Type again, exactly, the lines below from the start through the line that includes "Given: Click the disabled Login field".
=-=-=-=-=
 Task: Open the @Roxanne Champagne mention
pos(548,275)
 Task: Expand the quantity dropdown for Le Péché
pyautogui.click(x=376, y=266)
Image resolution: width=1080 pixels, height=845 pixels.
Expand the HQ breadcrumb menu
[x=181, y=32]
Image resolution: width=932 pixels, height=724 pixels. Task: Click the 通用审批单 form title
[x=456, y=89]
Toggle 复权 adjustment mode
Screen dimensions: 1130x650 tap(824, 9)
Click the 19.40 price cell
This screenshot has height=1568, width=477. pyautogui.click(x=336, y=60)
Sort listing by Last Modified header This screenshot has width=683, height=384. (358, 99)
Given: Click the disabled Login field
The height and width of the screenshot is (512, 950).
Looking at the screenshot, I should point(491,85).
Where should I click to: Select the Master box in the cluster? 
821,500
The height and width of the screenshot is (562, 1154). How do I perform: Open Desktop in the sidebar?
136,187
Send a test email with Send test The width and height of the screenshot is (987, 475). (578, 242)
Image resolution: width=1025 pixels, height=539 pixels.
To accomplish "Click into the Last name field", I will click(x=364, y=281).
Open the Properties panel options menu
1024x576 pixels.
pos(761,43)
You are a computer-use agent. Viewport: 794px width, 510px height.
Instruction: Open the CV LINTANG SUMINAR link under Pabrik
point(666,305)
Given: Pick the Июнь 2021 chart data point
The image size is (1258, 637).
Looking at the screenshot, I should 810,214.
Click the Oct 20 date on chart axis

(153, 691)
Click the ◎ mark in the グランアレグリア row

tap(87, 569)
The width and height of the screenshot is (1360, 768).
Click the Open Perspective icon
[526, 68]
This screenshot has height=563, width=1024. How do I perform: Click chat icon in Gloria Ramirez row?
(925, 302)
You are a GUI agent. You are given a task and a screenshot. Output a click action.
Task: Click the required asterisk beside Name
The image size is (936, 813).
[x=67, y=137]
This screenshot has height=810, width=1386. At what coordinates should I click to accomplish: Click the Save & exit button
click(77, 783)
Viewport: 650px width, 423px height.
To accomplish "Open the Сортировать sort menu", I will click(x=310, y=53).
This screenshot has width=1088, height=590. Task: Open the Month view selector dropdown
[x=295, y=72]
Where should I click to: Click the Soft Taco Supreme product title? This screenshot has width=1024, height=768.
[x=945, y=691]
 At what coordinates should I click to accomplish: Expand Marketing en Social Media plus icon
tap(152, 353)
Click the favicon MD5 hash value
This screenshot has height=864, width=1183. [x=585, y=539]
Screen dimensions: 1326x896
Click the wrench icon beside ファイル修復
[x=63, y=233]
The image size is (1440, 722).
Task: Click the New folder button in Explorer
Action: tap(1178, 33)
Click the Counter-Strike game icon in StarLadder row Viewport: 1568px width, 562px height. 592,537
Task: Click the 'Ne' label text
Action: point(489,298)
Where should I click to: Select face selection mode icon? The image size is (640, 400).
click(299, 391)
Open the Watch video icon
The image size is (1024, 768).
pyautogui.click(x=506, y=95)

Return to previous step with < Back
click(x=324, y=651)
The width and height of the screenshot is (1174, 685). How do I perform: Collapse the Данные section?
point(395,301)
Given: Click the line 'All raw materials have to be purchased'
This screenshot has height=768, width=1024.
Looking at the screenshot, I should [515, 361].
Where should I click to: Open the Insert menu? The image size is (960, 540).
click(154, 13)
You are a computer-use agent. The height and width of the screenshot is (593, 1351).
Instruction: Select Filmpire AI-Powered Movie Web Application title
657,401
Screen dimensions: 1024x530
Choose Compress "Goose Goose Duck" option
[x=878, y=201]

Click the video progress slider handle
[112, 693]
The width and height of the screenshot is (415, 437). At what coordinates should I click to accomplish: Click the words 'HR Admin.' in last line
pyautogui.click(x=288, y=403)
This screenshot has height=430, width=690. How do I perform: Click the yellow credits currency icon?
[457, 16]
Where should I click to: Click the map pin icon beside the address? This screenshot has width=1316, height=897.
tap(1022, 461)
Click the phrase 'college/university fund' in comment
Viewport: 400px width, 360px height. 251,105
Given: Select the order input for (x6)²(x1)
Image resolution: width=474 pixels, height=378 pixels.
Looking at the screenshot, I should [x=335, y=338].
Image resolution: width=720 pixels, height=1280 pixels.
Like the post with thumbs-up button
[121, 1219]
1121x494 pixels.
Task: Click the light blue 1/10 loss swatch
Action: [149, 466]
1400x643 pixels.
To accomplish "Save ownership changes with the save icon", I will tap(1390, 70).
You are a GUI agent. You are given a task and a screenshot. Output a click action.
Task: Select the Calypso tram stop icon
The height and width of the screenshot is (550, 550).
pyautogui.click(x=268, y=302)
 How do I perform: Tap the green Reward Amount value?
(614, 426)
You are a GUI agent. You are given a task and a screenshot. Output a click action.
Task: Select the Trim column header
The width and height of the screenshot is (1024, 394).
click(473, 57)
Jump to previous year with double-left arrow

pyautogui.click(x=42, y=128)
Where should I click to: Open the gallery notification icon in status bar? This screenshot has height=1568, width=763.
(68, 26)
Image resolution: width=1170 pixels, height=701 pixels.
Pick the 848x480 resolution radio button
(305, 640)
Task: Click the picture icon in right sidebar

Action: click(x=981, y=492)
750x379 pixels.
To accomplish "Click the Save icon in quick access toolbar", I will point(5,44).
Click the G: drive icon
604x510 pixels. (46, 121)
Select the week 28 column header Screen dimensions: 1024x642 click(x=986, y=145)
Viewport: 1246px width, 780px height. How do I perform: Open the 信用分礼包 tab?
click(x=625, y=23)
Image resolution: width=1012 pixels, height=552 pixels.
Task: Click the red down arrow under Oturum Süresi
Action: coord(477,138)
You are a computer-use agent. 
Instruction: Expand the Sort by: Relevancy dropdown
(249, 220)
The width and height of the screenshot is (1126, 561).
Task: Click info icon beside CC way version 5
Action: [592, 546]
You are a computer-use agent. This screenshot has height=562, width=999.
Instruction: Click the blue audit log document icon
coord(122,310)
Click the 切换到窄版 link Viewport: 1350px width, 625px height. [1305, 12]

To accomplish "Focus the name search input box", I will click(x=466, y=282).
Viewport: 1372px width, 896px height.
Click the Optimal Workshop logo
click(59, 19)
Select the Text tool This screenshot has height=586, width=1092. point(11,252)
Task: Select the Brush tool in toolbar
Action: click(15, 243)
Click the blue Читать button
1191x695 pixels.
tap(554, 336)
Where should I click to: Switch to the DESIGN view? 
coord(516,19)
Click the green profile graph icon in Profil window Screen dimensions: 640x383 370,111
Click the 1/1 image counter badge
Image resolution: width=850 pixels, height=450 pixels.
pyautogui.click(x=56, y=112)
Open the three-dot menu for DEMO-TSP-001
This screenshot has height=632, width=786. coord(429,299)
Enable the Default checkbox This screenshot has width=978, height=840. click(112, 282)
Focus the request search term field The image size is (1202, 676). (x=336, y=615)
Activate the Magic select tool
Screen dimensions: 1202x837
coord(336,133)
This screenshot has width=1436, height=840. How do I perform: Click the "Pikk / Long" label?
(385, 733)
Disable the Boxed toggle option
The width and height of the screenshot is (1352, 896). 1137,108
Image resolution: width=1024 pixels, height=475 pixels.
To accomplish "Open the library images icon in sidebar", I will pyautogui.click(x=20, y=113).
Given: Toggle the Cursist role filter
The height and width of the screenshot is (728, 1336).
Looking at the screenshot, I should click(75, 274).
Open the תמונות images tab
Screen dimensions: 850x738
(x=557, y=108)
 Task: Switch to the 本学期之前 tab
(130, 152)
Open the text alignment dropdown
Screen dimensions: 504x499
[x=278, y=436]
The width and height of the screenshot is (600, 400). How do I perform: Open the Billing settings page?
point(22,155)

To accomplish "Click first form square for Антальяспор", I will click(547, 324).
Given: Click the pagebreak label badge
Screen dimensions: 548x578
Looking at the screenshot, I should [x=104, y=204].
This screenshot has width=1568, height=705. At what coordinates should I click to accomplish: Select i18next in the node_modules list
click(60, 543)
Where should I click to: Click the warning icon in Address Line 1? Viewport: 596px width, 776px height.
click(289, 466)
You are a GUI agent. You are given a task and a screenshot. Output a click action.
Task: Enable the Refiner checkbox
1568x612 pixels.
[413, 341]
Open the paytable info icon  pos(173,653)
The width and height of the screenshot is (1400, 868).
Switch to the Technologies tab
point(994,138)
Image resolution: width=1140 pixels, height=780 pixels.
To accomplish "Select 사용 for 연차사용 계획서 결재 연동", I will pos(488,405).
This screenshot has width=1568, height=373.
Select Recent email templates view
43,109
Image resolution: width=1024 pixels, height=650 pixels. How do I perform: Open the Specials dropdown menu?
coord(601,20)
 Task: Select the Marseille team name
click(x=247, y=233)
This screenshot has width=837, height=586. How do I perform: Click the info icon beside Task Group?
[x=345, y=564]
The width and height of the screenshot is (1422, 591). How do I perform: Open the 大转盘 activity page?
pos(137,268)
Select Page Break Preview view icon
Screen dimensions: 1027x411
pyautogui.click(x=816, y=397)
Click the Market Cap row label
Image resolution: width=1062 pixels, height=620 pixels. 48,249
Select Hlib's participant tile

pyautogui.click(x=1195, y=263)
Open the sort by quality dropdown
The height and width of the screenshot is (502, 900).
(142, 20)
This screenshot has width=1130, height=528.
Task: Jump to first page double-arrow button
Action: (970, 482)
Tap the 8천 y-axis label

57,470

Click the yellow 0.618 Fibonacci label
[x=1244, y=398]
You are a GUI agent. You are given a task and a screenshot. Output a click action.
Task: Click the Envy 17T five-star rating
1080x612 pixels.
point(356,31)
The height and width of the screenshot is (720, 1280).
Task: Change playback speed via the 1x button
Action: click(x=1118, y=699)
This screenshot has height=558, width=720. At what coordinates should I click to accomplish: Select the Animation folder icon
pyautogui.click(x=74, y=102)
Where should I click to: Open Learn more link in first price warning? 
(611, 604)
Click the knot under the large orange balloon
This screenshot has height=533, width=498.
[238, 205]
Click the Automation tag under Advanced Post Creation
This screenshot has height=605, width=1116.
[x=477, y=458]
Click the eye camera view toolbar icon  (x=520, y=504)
=-=-=-=-=
= YOUR SOLUTION =
 Task: Open the @Roxanne Champagne mention
pos(548,275)
 Task: Expand the quantity dropdown for Le Péché
pyautogui.click(x=376, y=266)
Image resolution: width=1080 pixels, height=845 pixels.
Expand the HQ breadcrumb menu
[x=181, y=32]
Image resolution: width=932 pixels, height=724 pixels. Task: Click the 通用审批单 form title
[x=456, y=89]
Toggle 复权 adjustment mode
Screen dimensions: 1130x650 tap(824, 9)
Click the 19.40 price cell
This screenshot has height=1568, width=477. pyautogui.click(x=336, y=60)
Sort listing by Last Modified header This screenshot has width=683, height=384. (358, 99)
Given: Click the disabled Login field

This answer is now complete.